Traditional salary grades and ranges are used by 57 percent of employers, 16 percent use broad salary bands, and 26 percent rely on market ranges. Significantly only 8 percent use a formal job classification process (like the Federal Evaluation System) to assign jobs to grades. The largest number, 66 percent, assign jobs to grades using market pay data (that assures salary grades are competitive). Others use less formal policies. The focus is on being competitive.

In federal pay programs, salary bands have become the accepted framework for three reasons. Bands minimize the bureaucracy associated with classifying jobs. Second, employees and their salaries can be slid from the GS system to a new system without adjustments. Third, the concept is compatible with federal career ladders. It simplifies salary management.

But a discussion of best practices would be incomplete if the increasing importance of variable pay is ignored. Incentives and bonuses are far more powerful rewards than salary increases. In this mix of local employers, 71 percent paid bonuses or incentives. In the typical organization using variable pay, 75 percent of the non-executive staff received awards. Eighty -five percent of the managers and supervisors received payouts averaging 11.5 percent of salary.

The most important difference, however, is the annual analysis to determine how an employer’s salaries compare with market levels. The universal practice is to identify the organizations competing for talent and compile survey data based on benchmark jobs. That’s the reason there are more than 1,000 surveys conducted across the country. Survey data are available for the common jobs in every sector of the economy. No employer relies on an approach similar to the OPM/BLS “gap” analysis.

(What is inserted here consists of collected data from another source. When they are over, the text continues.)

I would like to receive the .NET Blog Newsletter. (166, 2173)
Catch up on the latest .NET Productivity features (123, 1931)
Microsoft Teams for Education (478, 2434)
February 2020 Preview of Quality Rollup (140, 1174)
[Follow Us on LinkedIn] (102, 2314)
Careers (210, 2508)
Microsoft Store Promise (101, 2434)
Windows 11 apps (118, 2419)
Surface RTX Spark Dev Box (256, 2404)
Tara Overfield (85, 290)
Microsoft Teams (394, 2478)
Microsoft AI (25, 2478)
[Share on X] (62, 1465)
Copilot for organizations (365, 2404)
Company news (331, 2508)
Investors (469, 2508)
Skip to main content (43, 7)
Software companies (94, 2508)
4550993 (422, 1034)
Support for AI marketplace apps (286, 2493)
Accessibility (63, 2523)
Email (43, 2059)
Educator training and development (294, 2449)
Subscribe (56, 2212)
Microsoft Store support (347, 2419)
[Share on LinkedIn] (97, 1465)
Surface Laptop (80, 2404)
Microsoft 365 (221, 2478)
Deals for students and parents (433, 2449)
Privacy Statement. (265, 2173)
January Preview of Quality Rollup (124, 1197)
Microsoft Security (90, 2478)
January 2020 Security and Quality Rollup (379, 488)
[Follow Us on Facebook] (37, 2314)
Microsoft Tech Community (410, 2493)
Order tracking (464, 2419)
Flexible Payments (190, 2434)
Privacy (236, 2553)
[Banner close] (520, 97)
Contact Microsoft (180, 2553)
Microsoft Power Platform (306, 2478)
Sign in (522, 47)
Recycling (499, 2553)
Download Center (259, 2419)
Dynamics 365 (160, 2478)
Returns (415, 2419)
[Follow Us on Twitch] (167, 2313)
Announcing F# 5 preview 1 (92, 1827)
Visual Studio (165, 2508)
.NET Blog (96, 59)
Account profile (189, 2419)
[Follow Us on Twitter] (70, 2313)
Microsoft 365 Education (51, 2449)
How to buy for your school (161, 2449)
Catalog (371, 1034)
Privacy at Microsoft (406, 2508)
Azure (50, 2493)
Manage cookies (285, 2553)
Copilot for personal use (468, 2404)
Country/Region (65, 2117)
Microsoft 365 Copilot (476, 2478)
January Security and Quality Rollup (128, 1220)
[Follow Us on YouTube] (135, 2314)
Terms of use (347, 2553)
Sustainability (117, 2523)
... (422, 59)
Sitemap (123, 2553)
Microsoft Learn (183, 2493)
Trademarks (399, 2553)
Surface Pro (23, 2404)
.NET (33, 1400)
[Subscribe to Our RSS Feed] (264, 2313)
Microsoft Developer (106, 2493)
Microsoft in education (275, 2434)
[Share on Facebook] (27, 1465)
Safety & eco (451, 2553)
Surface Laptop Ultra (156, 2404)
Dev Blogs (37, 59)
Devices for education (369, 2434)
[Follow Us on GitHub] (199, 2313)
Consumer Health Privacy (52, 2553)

BLS at one time conduct a benchmark survey that was used to assess the pay gap but in the mid-1990s it was discontinued. The fallback, relying on statistical models, makes it impossible to validate their conclusion. The BLS models suffer from the same problem that opens the Congressional Budget Office report to criticism—the BLS cannot state the market compensation for specific jobs.

That needs to be emphasized: Both the BLS and CBO methodologies fail on a fundamental point. Neither is capable of reporting how much a specific job is paid in the labor market. Job specific pay data are essential for assessing federal salaries. It’s the salary of the accountant in Chicago or the chemist in Boston that is the issue; neither the BLS or CBO provides that information.

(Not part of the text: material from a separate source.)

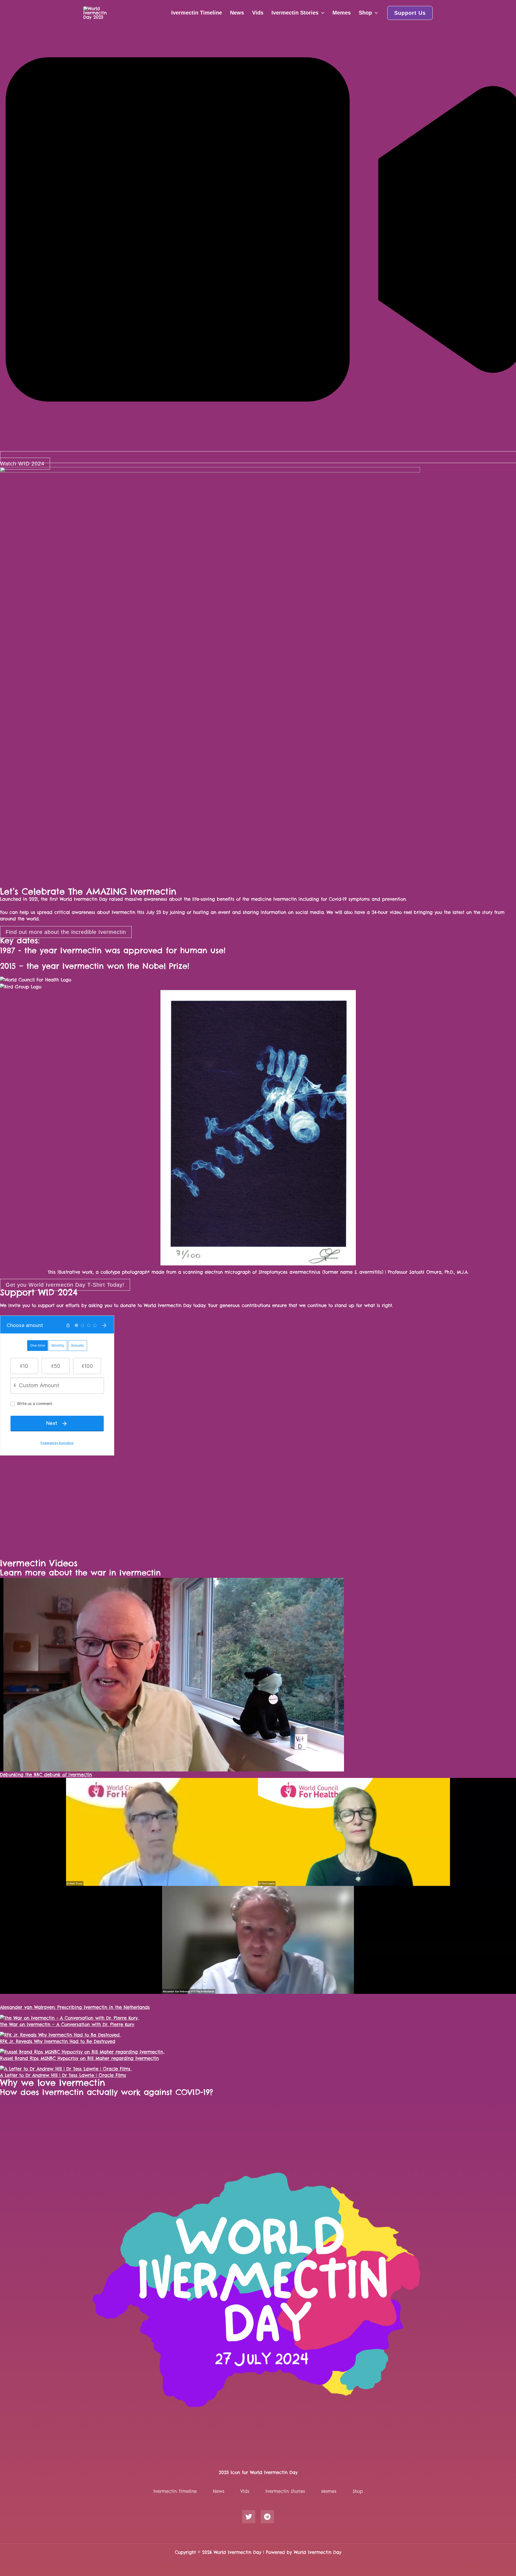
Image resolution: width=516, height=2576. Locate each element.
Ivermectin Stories (294, 13)
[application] (321, 13)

That is the value of benchmark job surveys. They are based on widely understood descriptive statistics—means, medians, and percentiles—with listings of participating organizations. Only benchmark survey results can satisfy Congressman Mark Meadows’ request for the “facts” at the recent House hearing. The cost to acquire and analyze the pay data would be a fraction of the current cost.

As steps in developing a 21st century pay program, government should:

  • Commission an independent market analysis to assess the competitiveness of federal salaries and then develop a plan complete a similar assessment annually;
  • Create a task force to configure a new federal salary system along with policies and practices to manage salaries;
  • Review the experience with managing salaries in the demonstration projects and the agencies that have replaced the GS system, including the failed systems, for lessons learned;
  • Create a task force to study the experience of states in moving to pay for performance;
  • Create task forces in each department and agency to evaluate the effectiveness of managers and supervisors in planning and managing performance;
  • Direct agencies to identify the job families and specialized skills critical to achieving the mission along with those where recruiting has proven to be the most difficult;
  • Direct OPM to study the way leading companies select new supervisors and prepare them to be effective managers, and then develop a strategy to improve manager effectiveness;
  • Develop new performance management processes based on best practices and test the new system for at least a year before linking ratings to salary increases.
  • Train a cadre of specialists in each agency to administer a new salary system.

Then and only then should the replacement compensation program be implemented.